▶ _GOAL_
Recast the lines of the listing as a JSON list of strings, one string per line, leaving out any blank lines. Cover only the lines from the one containing "Open the Data" through the end of the listing, inclusive.

▶ _Word and item position listing_
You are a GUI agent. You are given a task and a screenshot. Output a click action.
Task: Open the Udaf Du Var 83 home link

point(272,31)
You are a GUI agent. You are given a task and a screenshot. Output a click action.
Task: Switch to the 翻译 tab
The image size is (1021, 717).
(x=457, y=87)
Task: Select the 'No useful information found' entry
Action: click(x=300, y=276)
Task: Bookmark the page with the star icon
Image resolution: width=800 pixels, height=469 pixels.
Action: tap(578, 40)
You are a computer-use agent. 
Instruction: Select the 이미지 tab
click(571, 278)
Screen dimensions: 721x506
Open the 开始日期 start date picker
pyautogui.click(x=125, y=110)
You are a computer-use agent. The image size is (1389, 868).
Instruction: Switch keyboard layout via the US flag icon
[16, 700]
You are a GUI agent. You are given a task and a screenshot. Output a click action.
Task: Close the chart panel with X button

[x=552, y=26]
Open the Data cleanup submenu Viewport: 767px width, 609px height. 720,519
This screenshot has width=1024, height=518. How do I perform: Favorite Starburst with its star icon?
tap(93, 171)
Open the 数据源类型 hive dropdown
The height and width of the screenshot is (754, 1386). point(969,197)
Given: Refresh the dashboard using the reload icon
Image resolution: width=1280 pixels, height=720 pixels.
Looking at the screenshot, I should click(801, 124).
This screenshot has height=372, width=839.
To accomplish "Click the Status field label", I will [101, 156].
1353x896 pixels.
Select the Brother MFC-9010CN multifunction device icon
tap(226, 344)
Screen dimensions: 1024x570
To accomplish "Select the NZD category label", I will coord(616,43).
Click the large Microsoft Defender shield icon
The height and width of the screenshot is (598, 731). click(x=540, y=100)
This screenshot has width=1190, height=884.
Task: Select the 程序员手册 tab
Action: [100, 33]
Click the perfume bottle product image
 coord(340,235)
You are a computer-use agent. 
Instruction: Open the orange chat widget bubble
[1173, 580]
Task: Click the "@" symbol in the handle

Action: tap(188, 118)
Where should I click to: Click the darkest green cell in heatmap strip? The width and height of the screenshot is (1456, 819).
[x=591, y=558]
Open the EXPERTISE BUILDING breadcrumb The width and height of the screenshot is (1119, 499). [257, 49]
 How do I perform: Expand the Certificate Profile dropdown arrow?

▶ _TASK SOLUTION_
[
  "Open the Data cleanup submenu Viewport: 767px width, 609px height. 720,519",
  "This screenshot has width=1024, height=518. How do I perform: Favorite Starburst with its star icon?",
  "tap(93, 171)",
  "Open the 数据源类型 hive dropdown",
  "The height and width of the screenshot is (754, 1386). point(969,197)",
  "Given: Refresh the dashboard using the reload icon",
  "Image resolution: width=1280 pixels, height=720 pixels.",
  "Looking at the screenshot, I should click(801, 124).",
  "This screenshot has height=372, width=839.",
  "To accomplish \"Click the Status field label\", I will [101, 156].",
  "1353x896 pixels.",
  "Select the Brother MFC-9010CN multifunction device icon",
  "tap(226, 344)",
  "Screen dimensions: 1024x570",
  "To accomplish \"Select the NZD category label\", I will coord(616,43).",
  "Click the large Microsoft Defender shield icon",
  "The height and width of the screenshot is (598, 731). click(x=540, y=100)",
  "This screenshot has width=1190, height=884.",
  "Task: Select the 程序员手册 tab",
  "Action: [100, 33]",
  "Click the perfume bottle product image",
  " coord(340,235)",
  "You are a computer-use agent. ",
  "Instruction: Open the orange chat widget bubble",
  "[1173, 580]",
  "Task: Click the \"@\" symbol in the handle",
  "Action: tap(188, 118)",
  "Where should I click to: Click the darkest green cell in heatmap strip? The width and height of the screenshot is (1456, 819).",
  "[x=591, y=558]",
  "Open the EXPERTISE BUILDING breadcrumb The width and height of the screenshot is (1119, 499). [257, 49]",
  " How do I perform: Expand the Certificate Profile dropdown arrow?"
]